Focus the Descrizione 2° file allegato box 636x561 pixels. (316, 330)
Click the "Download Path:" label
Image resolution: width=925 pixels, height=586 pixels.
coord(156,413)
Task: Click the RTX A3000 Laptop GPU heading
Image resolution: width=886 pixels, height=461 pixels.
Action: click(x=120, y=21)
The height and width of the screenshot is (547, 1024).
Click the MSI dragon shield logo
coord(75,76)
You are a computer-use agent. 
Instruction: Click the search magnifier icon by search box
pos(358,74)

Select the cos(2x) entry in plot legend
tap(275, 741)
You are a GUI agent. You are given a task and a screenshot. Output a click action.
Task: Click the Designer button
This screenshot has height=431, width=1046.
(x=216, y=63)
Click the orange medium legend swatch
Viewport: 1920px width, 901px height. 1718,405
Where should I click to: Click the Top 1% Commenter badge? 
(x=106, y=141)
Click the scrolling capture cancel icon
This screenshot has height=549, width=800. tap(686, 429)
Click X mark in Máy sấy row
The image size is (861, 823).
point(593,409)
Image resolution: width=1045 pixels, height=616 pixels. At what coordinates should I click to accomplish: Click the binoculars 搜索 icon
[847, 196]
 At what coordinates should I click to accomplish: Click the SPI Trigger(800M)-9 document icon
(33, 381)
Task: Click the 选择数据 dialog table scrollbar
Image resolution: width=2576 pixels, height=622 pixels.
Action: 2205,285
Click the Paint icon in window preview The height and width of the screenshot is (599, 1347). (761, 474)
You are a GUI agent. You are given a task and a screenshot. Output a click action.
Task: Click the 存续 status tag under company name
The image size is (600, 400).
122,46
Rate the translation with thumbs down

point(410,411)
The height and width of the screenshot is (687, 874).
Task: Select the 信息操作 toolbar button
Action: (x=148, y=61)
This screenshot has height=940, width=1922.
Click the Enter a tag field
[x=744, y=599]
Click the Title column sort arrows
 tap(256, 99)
========================================================================
» **Required work**
Take the entries above and write them out again unchanged.

» **Answer section**
Focus the Descrizione 2° file allegato box 636x561 pixels. (316, 330)
Click the "Download Path:" label
Image resolution: width=925 pixels, height=586 pixels.
coord(156,413)
Task: Click the RTX A3000 Laptop GPU heading
Image resolution: width=886 pixels, height=461 pixels.
Action: click(x=120, y=21)
The height and width of the screenshot is (547, 1024).
Click the MSI dragon shield logo
coord(75,76)
You are a computer-use agent. 
Instruction: Click the search magnifier icon by search box
pos(358,74)

Select the cos(2x) entry in plot legend
tap(275, 741)
You are a GUI agent. You are given a task and a screenshot. Output a click action.
Task: Click the Designer button
This screenshot has height=431, width=1046.
(x=216, y=63)
Click the orange medium legend swatch
Viewport: 1920px width, 901px height. 1718,405
Where should I click to: Click the Top 1% Commenter badge? 
(x=106, y=141)
Click the scrolling capture cancel icon
This screenshot has height=549, width=800. tap(686, 429)
Click X mark in Máy sấy row
The image size is (861, 823).
point(593,409)
Image resolution: width=1045 pixels, height=616 pixels. At what coordinates should I click to accomplish: Click the binoculars 搜索 icon
[847, 196]
 At what coordinates should I click to accomplish: Click the SPI Trigger(800M)-9 document icon
(33, 381)
Task: Click the 选择数据 dialog table scrollbar
Image resolution: width=2576 pixels, height=622 pixels.
Action: 2205,285
Click the Paint icon in window preview The height and width of the screenshot is (599, 1347). (761, 474)
You are a GUI agent. You are given a task and a screenshot. Output a click action.
Task: Click the 存续 status tag under company name
The image size is (600, 400).
122,46
Rate the translation with thumbs down

point(410,411)
The height and width of the screenshot is (687, 874).
Task: Select the 信息操作 toolbar button
Action: (x=148, y=61)
This screenshot has height=940, width=1922.
Click the Enter a tag field
[x=744, y=599]
Click the Title column sort arrows
 tap(256, 99)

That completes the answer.